Article:
[oi-dev] SSD-based pools

Wed Oct 1 10:25:13 UTC 2014

30 сентября 2014 г. 22:39:00 CEST, Bob Friesenhahn <bfriesen at simple.dallas.tx.us> пишет:
>On Tue, 30 Sep 2014, Schweiss, Chip wrote:
>
>> 
>> 
>> On Tue, Sep 30, 2014 at 11:52 AM, Bob Friesenhahn
><bfriesen at simple.dallas.tx.us> wrote:
>>
>>             Presumably because the checksum is wrong.
>> If by turning off 'sync' it is meant that the zil is disabled, then
>that has nothing to do with zfs checksums being
>> wrong.  If drive cache flush is disabled for async transaction
>groups, then nothing but problems can result (e.g.
>> failure to import the pool at all).
>> 
>> 
>> I doubt the pool would ever not be importable.  Data loss sure.  ZFS
>will be rolled back to the last completed TXG.  Like I
>> said before, on this pool data loss is not an issue as long as we
>know it's lost.   Losing the entire pool because a power
>> failure is not an issue.   All the processing pipelines using the
>pool at the time would have lost power too and would be
>
>Obviously it does happen since there have been reports to the zfs 
>mailing list over the years about pools which were completely lost 
>because the drive firmware did not honor cache flush requests.
>
>There are only so many (20?) TXG records which are discoverable.
>
>This has nothing to do with zfs tunables though.  Zfs always issues 
>drive cache flush requests for each TXG since otherwise the pool would 
>be insane.
>
>Bob

> There are only so many (20?) TXG records which are discoverable.

Interface element records:
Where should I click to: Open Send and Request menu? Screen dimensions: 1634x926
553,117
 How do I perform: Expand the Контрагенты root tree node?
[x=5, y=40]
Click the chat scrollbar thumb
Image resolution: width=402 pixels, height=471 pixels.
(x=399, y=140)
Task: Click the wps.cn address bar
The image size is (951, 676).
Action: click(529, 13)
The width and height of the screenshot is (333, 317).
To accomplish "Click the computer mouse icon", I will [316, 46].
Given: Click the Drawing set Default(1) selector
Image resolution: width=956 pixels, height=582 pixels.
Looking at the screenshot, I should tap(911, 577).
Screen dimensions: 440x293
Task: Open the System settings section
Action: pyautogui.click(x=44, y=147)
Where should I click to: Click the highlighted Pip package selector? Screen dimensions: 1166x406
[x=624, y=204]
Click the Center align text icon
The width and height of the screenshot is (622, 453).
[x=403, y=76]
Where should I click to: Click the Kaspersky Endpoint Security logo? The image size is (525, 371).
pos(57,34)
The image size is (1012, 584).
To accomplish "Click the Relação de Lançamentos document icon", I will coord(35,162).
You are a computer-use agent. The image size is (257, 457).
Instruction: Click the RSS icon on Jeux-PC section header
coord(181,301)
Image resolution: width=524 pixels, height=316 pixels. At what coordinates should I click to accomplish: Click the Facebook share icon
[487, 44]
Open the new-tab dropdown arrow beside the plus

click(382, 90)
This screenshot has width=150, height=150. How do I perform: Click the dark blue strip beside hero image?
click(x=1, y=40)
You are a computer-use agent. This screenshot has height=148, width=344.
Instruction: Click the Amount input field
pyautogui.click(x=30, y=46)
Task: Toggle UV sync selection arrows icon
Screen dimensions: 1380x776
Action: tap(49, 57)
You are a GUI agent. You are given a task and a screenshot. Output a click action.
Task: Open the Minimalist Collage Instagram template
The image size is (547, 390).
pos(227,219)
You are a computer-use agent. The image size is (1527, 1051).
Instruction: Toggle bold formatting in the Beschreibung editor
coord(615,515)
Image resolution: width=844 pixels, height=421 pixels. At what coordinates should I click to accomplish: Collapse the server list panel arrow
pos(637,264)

Problem set:
1. According to the SSD-based pools thread, what does ZFS always issue for each TXG?
2. Extend the SSD-based pools thread with a reply to its final quoted line.

Answer set:
1. Drive cache flush requests.

2.
128KB in a ring buffer of ZFS structure 'roots', 32 items on 4kb sectored drives, 256 on 512b drives. However there is no guarantee that all of an older tree will be consistent (not overwritten if the block was released and reused in newer transactions that are now ignored due to rollback). Statistically, the older a TXG is, the more likely are such sorts of corruptions upon rollback.

Note that metadata is often written with 2 or 3 copies (beside the raidzN/mirror redundancy) so it is more likely to remain intact (at least one consistent ditto copy), while userdata is typically single-copy and might thus suffer more likely.

Regarding other fatal faults, I've had a raidz2 system made of consumer hardware where who knows what voodoo was happening, but over time previously fine blocks were becoming unrecoverable garbage. That is, either 'all' or 'sufficiently many' of the 6 disks (a 4+2 set) were corrupted in the same offsets. Maybe some signal noise was misinterpreted by all 6 of the firmwares as write-commands. Maybe partitioning the disks in a way that all zfs slices had different sector-offsets could help in this case - if this one of many random guesses of a reason is correct...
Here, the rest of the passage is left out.